Wow, I had predicted for about a year now that Rep. Cannon would face a much stiffer challenge this year than last time (as Republicans smelled blood in the water) and that the ex-BYU kicker would have the best shot at doing so. This is now Jon Huntsman's party (Chaffetz was the Governor's chief of staff), not the brothers Cannon's.

But the best result was really the drubbing that Rep. Mark Walker took by Deputy Treasurer Richard Ellis. When I heard this piece of news this morning driving into work, I laughed out loud. What a profile in courage.
Lt. Governor Gary Herbert waited until the polls closed Tuesday to announce that he would forward state treasurer candidate Richard Ellis' complaint to the Attorney General's office for investigation.
But wait that's not all. As I predicted, more incumbents fell in the GOP primaries.

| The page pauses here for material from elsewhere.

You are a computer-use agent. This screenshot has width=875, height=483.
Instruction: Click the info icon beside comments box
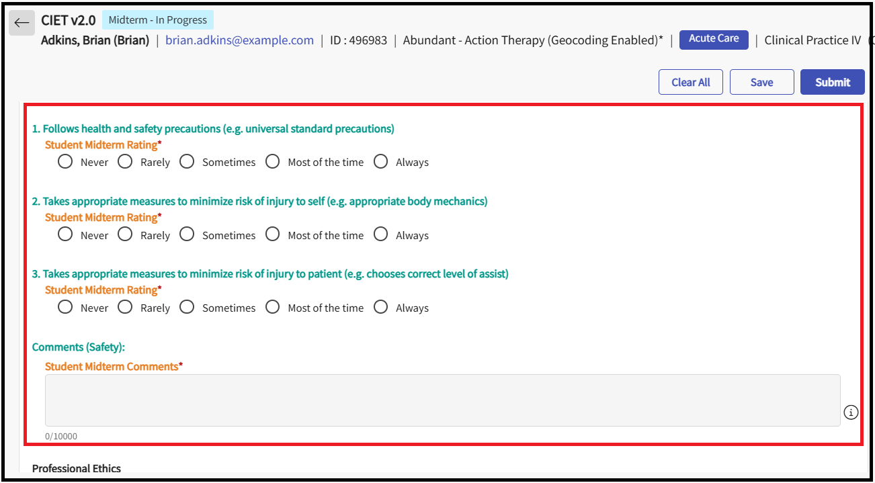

With half of Weber County's House District 7 vote in, it appears that newcomer Ryan Wilcox will show four-term incumbent Glenn Donnelson the exit.
[...]
Donnelson refused to debate Wilcox and Weber County GOP Chair Matt Bell decided to host an event anyway - even after state Republican Party leaders cautioned him against the practice of having incumbents debate their intra-party challengers.
Donnelson, during his years in the Legislature, has focused heavily on illegal immigration. However, Wilcox called Donnelson out of touch with the district's voters. Wilcox surveyed voters and found that energy prices and taxes were at the top of their list, not immigration.
And one more for the road:
Challenger Becky Edwards has toppled Rep. Paul Neuenschwander in southern Davis County's District 20 GOP primary.
[...]
Edwards said Neuenschwander's support of school vouchers showed he did not represent the interest of voters in his district. She also questioned him voting for an omnibus education bill.
Neuenschwander questioned whether Edwards was a true Republican and hammered her for voting in the Democratic presidential primary in March.
Edwards is the daughter-in-law of former Brigham Young football coach LaVell Edwards.
So there you have it, high turnout in the Presidential primary in February (thanks Mitt!) but low turnout in June in the GOP primary. Yet four encumbents/establishment favorites went down (one open seat establishment favorite won) the voters of Utah want change in the status quo, whether or not LG Herbert or his buddy AG Shurtleff wants it.

P.S. Hopefully Shurtleff gets better and they get rid of that nasty infection.